SOURCE TEXT:
[Start]
I concur wholehardedly; it's amazing isn't it?

BTW, I had the same observations re: binding around the scroll on mine; so it's not perfect...the thing (F5 Studio) is a little monster!...and the tonewoods are even better on the Special model...

Enjoy sachmo63...I know I will...but the rest of you; please ignore our rantings as we have no idea what we're talking about...forget JBovier even exists....think Collings, Weber, Gibson...aaah! those asian mandos can't be that good can they...naaah!

----------

lflngpicker

----------


## sachmo63

Yea, um on 2nd thought I should've spent Another 4 thousand dollars on a Weber.         :Grin:

----------


## mandobassman

Not that it really matters much, but the J Bovier's are made in Korea, not China.

----------


## dfalkiewicz

Can we hear one of these gems on youtube?

----------


## shortymack

> Not that it really matters much, but the J Bovier's are made in Korea, not China.


You sure about that? http://mandoweb.com/Instruments/J+Bo...5+Special/3024

And +1 on the soundbites.

----------


## pefjr

Check the classifieds, someone had a special on those mandos a couple days ago.

----------


## Nick Gellie

So Sachmo63,  I take it you are being facetious and that the J Bovier will meet your needs into the near future.  Do you feel the same way after playing it for a bit longer - the rush of the new has gone away a bit.

----------


## mandobassman

> Check the classifieds, someone had a special on those mandos a couple days ago.


That ad for the F5Z mandolins is by Jeff Cowherd himself.  He had a batch that were prototypes when he was looking for a new builder to make the mandolins to his specs.  He wasn't satisfied with the cosmetics and is selling them very cheap.  The ones coming from the builder he chose since then are terrific.

----------


## mandobassman

> You sure about that? http://mandoweb.com/Instruments/J+Bo...5+Special/3024
> 
> And +1 on the soundbites.


I stand corrected on the place of manufacture.  They have been made in Korea until this year.  I knew Jeff had switched to another builder, but I didn't know they were coming from China now.  The previous ones had a sticker on the back of the headstock that said "Made In Korea".  Mine was a first-batch prototype for the new builder and it doesn't have that sticker and it also doesn't say it on the label anywhere.

----------


## sachmo63

Recorded this last night during a thunderstorm and only got a signal to load it this morning......Anyway this has about 3 hours playing time. This was made in China.

Cheers.

----------

dfalkiewicz, 

Don, 

gringosid, 

houseworker, 

lflngpicker, 

Robert Mitchell

----------


## sachmo63

> So Sachmo63,  I take it you are being facetious and that the J Bovier will meet your needs into the near future.  Do you feel the same way after playing it for a bit longer - the rush of the new has gone away a bit.
[End]
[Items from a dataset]
[Start]
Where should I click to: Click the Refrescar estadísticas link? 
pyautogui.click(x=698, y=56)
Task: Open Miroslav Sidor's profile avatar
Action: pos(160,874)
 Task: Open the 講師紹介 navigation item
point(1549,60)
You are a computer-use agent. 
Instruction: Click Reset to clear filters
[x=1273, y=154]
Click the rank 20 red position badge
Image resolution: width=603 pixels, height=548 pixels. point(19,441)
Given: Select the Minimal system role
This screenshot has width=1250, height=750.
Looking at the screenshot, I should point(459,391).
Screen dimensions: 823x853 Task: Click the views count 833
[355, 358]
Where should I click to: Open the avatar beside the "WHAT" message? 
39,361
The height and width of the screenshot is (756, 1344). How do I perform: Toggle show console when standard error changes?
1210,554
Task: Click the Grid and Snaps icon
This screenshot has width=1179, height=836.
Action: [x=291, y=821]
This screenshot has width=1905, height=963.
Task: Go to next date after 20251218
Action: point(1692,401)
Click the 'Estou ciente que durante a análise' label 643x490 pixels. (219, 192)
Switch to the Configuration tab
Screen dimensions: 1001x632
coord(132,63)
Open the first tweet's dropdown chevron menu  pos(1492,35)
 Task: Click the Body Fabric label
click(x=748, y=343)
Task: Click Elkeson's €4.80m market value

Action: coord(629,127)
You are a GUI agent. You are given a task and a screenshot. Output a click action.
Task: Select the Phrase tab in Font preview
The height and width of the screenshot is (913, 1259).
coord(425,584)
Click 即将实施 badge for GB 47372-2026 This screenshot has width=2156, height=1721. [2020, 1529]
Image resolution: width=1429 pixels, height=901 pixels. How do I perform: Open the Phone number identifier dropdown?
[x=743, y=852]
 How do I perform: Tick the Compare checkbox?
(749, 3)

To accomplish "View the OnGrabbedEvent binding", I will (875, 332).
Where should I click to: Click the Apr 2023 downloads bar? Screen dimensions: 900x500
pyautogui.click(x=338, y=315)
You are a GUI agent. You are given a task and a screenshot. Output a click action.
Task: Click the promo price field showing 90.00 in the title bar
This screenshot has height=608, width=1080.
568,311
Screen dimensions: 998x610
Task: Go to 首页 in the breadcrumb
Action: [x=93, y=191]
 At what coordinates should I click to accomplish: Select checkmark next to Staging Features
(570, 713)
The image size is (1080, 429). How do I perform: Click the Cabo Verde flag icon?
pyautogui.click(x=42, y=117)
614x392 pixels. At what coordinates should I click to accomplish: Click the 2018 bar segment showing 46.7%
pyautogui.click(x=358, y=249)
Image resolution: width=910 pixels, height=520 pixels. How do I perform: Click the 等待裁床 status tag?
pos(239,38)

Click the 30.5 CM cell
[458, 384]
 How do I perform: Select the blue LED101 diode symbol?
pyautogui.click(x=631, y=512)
[End]
PARTS OF THE EXERCISE:
(1) Write out the passage of the mandolin forum thread starting at "Recorded this last" and ending at "made in China.", keeping every word and mark as it appears.
(2) Recast the lines of the listing as a JSON list of strings with one string per line and blank lines omitted, starting at the line that contains "Where should I click to: Click the Apr" and ending at the last line of the listing.
The mandolin forum thread and the listing have nothing to do with each other.

SOLUTIONS PER TASK:
(1)
Recorded this last night during a thunderstorm and only got a signal to load it this morning......Anyway this has about 3 hours playing time. This was made in China.

(2)
[
  "Where should I click to: Click the Apr 2023 downloads bar? Screen dimensions: 900x500",
  "pyautogui.click(x=338, y=315)",
  "You are a GUI agent. You are given a task and a screenshot. Output a click action.",
  "Task: Click the promo price field showing 90.00 in the title bar",
  "This screenshot has height=608, width=1080.",
  "568,311",
  "Screen dimensions: 998x610",
  "Task: Go to 首页 in the breadcrumb",
  "Action: [x=93, y=191]",
  " At what coordinates should I click to accomplish: Select checkmark next to Staging Features",
  "(570, 713)",
  "The image size is (1080, 429). How do I perform: Click the Cabo Verde flag icon?",
  "pyautogui.click(x=42, y=117)",
  "614x392 pixels. At what coordinates should I click to accomplish: Click the 2018 bar segment showing 46.7%",
  "pyautogui.click(x=358, y=249)",
  "Image resolution: width=910 pixels, height=520 pixels. How do I perform: Click the 等待裁床 status tag?",
  "pos(239,38)",
  "Click the 30.5 CM cell",
  "[458, 384]",
  " How do I perform: Select the blue LED101 diode symbol?",
  "pyautogui.click(x=631, y=512)"
]